I’ve given a lot of thought since my post last night to the racial divide that plagued this nation and I felt the shame of my own naiveté and indifference. As I thought about all the years soon after my marriage, I realized that a huge amount of who I became as a person and what makes me tick today was tied up in the years between 1958, when I graduated from high school and left my parent’s home, to the very early 80s. Those years encompassed not only race issues, but the Vietnam war years and other momentous events of the 60s and 70s. I did more growing up during the 2nd twenty year period of my life than I did during the first twenty year period.

Jim and I married in 1958 when I was just 2 months shy of being 18. I successfully graduated in an all white class in McCrory, safe from armed military guards and outward racial hated, and began life in a more adult world.

I voted for the first time in 1960 for John F. Kennedy and joined with millions more in cheering for him and our beautiful, perfect country. By 1962 Kennedy was providing military advisers to South Vietnam, though I learned that aid had been provided by the U.S. before 1960. What started with a hand full of advisers steadily increased each year to 500,000 U. S. troops in 1967 and ended in 1975 with the last members of the U. S. Embassy Staff evacuating by helicopter from the roof of the embassy. Over 3,000,000 military and civilian Vietnamese lay dead, along with 58,000 Americans, and 500 Australians. When the war started I felt very removed from it, just as I had felt removed from any racial problems.

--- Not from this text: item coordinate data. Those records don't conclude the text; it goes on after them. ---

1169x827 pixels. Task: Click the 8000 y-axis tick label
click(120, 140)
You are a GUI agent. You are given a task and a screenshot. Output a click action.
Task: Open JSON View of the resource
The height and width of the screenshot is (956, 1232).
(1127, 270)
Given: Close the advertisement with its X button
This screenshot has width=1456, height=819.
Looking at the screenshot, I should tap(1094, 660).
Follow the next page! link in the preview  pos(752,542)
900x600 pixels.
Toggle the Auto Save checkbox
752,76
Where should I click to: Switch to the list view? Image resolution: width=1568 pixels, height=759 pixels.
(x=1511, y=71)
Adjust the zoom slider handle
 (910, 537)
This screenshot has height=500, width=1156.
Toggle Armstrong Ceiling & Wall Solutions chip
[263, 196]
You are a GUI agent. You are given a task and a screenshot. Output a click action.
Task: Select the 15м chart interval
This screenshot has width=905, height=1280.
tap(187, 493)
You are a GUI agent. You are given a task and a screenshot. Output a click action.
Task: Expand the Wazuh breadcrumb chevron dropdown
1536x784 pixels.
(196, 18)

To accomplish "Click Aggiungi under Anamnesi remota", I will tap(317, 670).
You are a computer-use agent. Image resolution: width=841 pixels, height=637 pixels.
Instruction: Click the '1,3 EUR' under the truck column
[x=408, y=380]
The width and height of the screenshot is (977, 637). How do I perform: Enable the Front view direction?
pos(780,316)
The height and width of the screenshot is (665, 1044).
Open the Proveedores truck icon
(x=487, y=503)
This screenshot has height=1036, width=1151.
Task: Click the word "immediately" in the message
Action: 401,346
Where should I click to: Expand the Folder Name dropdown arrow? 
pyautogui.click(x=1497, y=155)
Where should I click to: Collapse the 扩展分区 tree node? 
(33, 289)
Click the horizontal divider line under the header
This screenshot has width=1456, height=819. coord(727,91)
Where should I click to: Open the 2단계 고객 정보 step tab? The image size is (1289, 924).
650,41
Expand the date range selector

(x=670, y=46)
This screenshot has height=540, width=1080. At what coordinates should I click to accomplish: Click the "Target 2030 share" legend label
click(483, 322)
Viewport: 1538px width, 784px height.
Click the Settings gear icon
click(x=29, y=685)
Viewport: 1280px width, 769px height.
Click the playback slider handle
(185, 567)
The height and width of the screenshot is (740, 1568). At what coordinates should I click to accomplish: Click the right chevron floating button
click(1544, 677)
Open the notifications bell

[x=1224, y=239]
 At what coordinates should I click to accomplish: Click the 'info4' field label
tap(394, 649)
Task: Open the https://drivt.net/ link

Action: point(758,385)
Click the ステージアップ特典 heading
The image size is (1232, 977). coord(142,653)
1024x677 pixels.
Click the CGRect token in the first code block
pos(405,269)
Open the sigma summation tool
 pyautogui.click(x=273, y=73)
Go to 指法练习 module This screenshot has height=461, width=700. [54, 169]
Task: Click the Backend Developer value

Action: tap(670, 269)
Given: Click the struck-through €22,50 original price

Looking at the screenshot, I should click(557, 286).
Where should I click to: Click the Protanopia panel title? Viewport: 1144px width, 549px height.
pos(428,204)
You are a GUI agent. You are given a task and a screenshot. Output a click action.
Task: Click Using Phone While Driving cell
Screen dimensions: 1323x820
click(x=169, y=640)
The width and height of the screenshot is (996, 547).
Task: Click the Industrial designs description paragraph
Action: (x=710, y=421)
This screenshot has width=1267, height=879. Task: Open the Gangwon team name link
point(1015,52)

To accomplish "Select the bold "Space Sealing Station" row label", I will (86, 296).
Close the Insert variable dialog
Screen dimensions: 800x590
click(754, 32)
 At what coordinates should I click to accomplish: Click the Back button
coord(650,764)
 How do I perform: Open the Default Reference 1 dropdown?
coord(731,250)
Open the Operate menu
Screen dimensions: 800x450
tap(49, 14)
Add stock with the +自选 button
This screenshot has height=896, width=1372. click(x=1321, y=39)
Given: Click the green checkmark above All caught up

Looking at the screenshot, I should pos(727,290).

In the 13 years between the beginning and the end, however, many things took place, including a change in my attitude about almost everything. By the end of the Vietnam era I was 35 years old and had seen one president assassinated and another disgraced by the Watergate scandal. I’d also wept and been outraged by the Kent State shootings in 1970 and had become very aware, through the civil rights marches led by Martin Luther King, of the racial problems that shamed our nation. I was no longer an unaffected or witless bystander. In 1968 both my father and Martin Luther King lay dead in their graves, King by an assassins bullet. No longer naïve or trusting in my government I, like millions of other Americans, had lost confidence in our leaders and was suspicious of the justice systems involving the FBI and CIA. My distrust and dislike spread even to the local police, who seemed to become more brutal and crooked each year...a dislike that most likely started when I was a child and watched my policeman uncle abuse my aunt and two cousins. I spent those 13 years being a wife and raising two children, but wishing I could have joined other young people as they made their way to the Haight-Ashbury district of San Francisco, and to Woodstock and many points in between. I had wanted to go to Washington to protest the war, or to Selma, Alabama and join King in fighting racial injustice. My husband, who had been just as uninformed and naïve as I when we married, became more conservative and stiff during those 13 years, as I became increasingly dissatisfied with the status quo and became more liberal. Cracks that had emerged in the marriage during the years since 1958 became wider as he seemed to stand in place and I changed into an almost totally different person, until by the end of the 70s, a wide chasm stood between us...a chasm that was more and more often filled with dissatisfaction and resentment.